The investigation comes as the university faces continued backlash in the fallout of Nikole Hannah-Jones' tenure debacle.
The latest statement from the university is in response to the current controversy over Hussman's "Statement of Core Values."
It recently came to light that, when the alumnus pledged a $25 million donation to the school that now bears his name, the university agreed to "ensure that the core value statement as published each day in the Arkansas Democrat-Gazette be displayed through a specific presentation in granite in the wall within the lobby of the UNC School of Media and Journalism within ninety (90) days of the date of the 2019 announcement," according to an email obtained by our newsgathering partners at the News&Observer.
But, given the events of the last couple of months, some faculty are expressing concern that his values do not align with those of the school.
In fact, after a virtual town hall among Hussman faculty and staff on Wednesday, the "Statement of Core Values" was scrubbed from the school's website.
Faculty who attended the meeting told ABC11 that Susan King, Hussman's Dean, is now consulting with lawyers on what to do with the statement on display in the lobby that, per the gift agreement, was to eventually be chiseled in granite.
The school's Vice-Chancellor of Development David Routh wrote Friday:
"Along with the State of North Carolina's generous funding, donations from individuals and institutions are the lifeblood of Carolina. When a donor agrees to make a gift to a school, center, institute or foundation, they do so with our solemn promise to uphold and protect the confidentiality of their gift; what they wish to make public is closely coordinated with the University. The reports of a leak of confidential donor information relating to the agreement between the Hussman family, the University, and the (then) School of Media and Journalism are seriously troubling and will be investigated. Honoring these commitments is vital and critically important for maintaining trust with our donor community."

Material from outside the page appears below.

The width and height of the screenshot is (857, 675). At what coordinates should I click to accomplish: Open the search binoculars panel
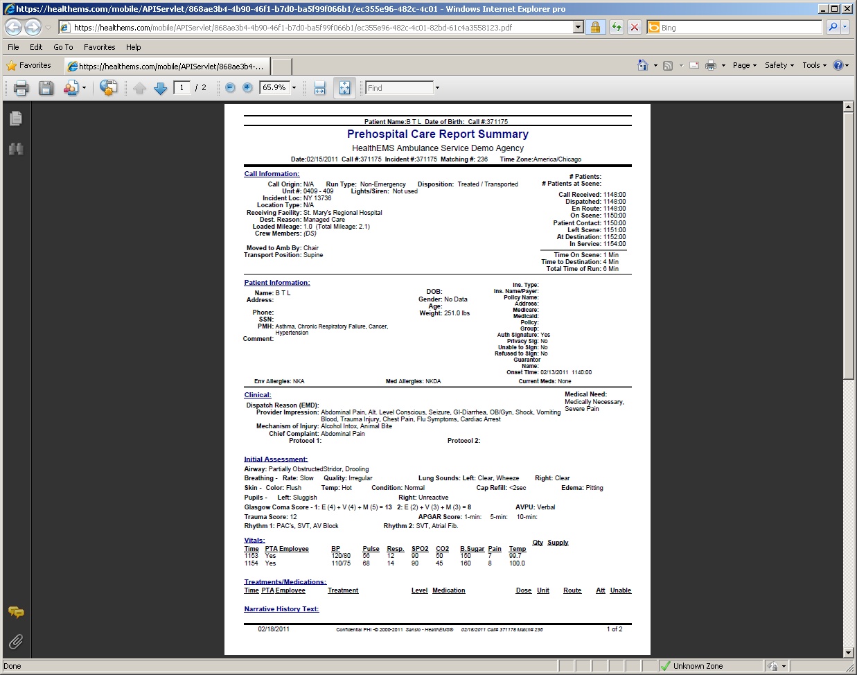16,148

Hussman Jr. owns dozens of media outlets including newspaper outlets across the nation. The impact of his large donations came into question when the UNC-CH Board of Trustees made its decision not to offer tenure to Hannah-Jones as Knight Chair.
"I worry about the controversy of tying the UNC journalism school to the 1619 Project," Hussman wrote in an email last December, digital magazine journalist John Drescher previously reported. "I think this claim denigrates the courageous efforts of many white Americans to address the sin of slavery and the racial injustices that resulted after the Civil War."
After the reports surfaced, Hussman Jr. claimed "he never pressured anyone at the university."
The UNC Board of Trustees ultimately voted on June 30 to give her tenure. But Hannah-Jones rejected the tenure offer to accept a similar position at Howard University.